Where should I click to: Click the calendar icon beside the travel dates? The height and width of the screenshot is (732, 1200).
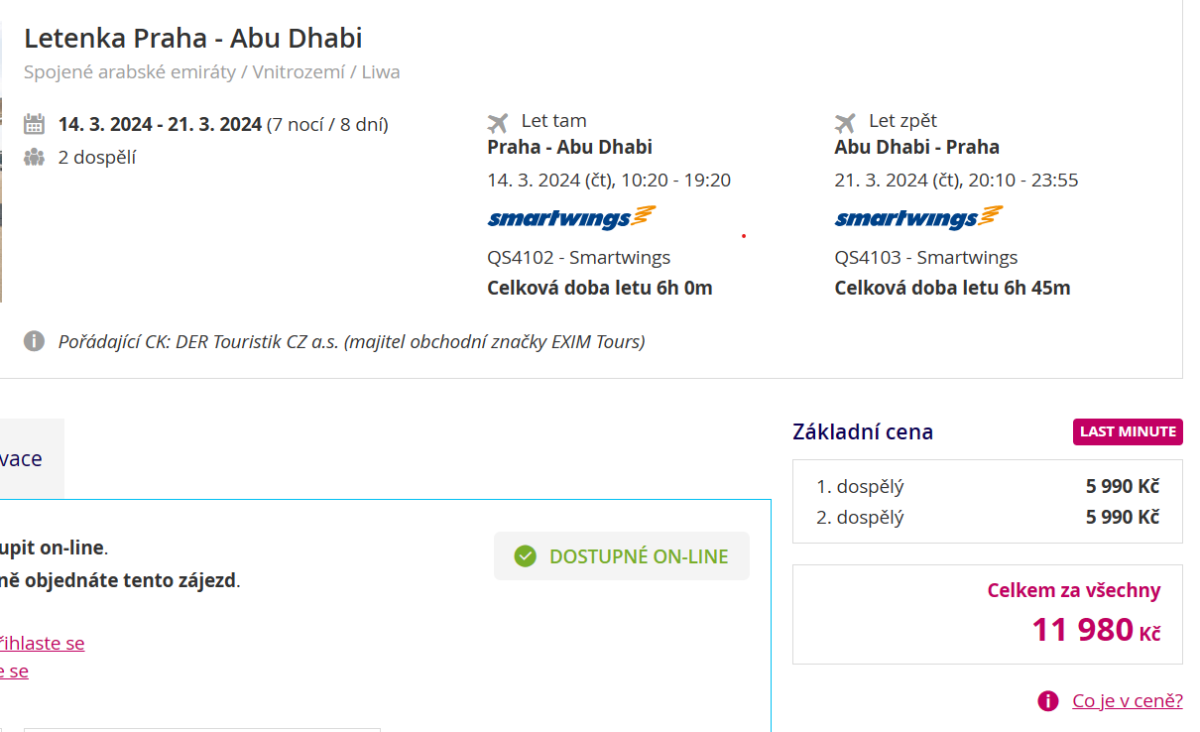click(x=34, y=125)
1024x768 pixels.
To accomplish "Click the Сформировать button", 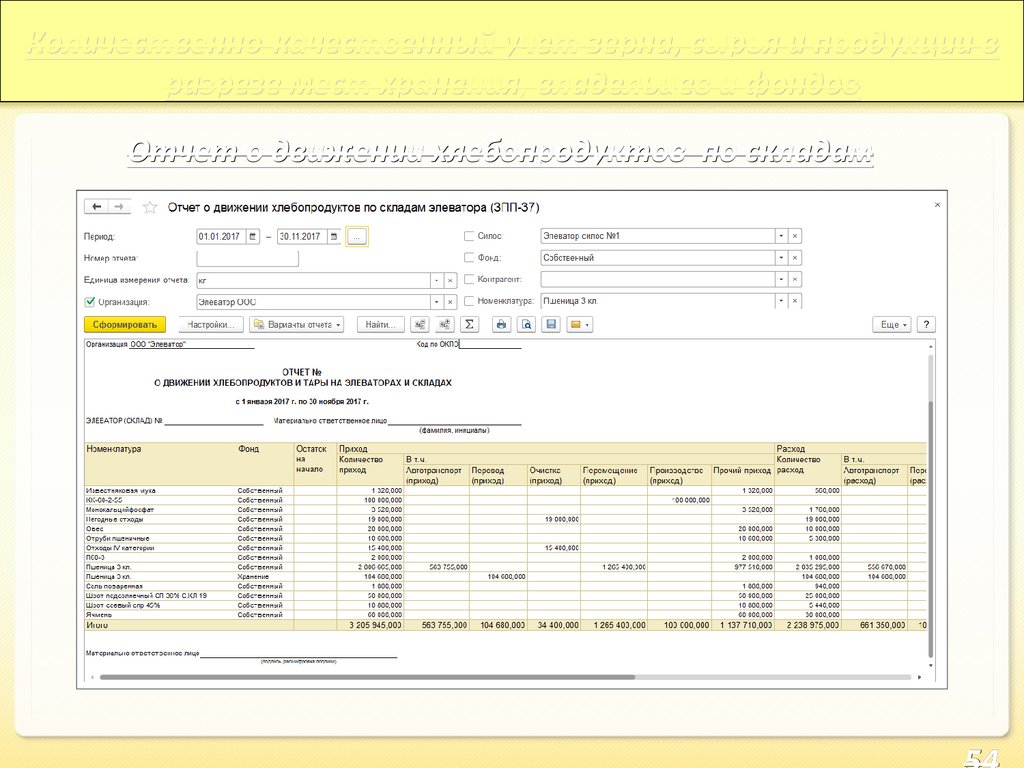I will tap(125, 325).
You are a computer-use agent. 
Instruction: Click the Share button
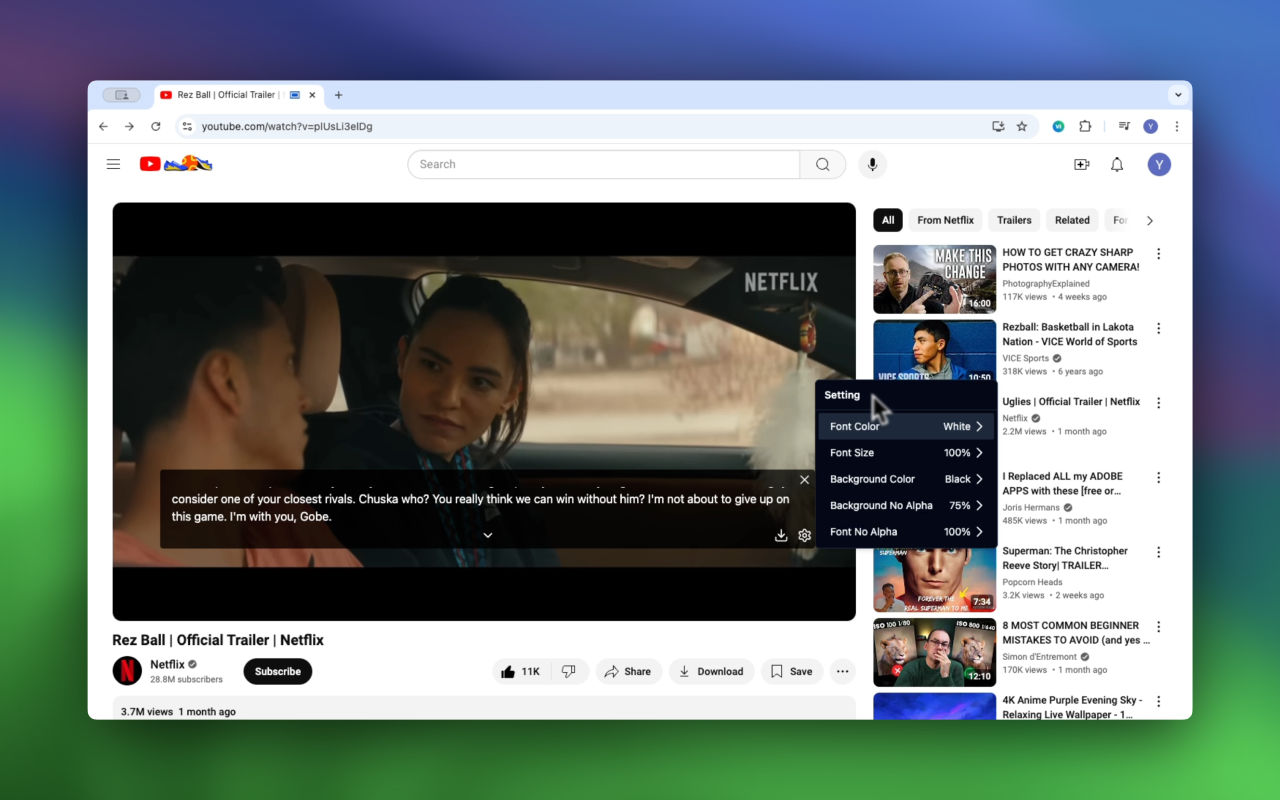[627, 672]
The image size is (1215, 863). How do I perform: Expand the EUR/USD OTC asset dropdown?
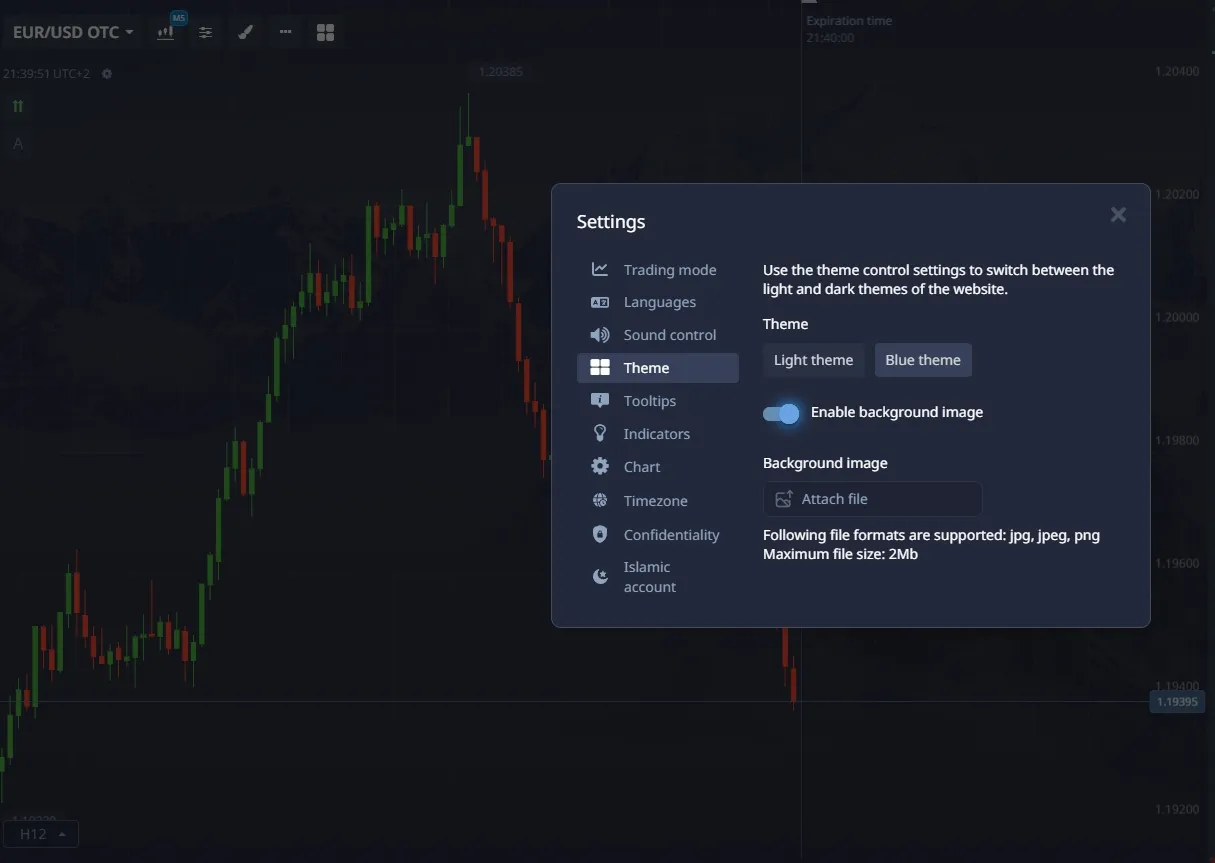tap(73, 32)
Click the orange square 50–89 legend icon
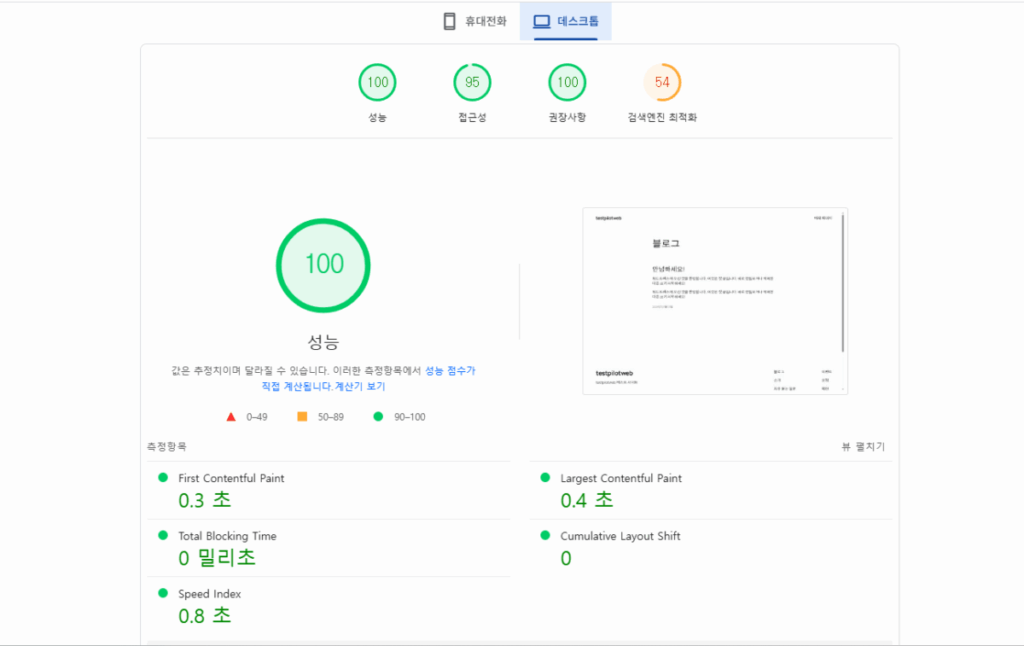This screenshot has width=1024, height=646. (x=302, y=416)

_____

Copy the data above word for word, from the line containing "You are a computer-use agent." through the final line, and leave out the pictures.

You are a computer-use agent. 
Instruction: Click the Share button
[627, 672]
The image size is (1215, 863). How do I perform: Expand the EUR/USD OTC asset dropdown?
tap(73, 32)
Click the orange square 50–89 legend icon
This screenshot has width=1024, height=646. (x=302, y=416)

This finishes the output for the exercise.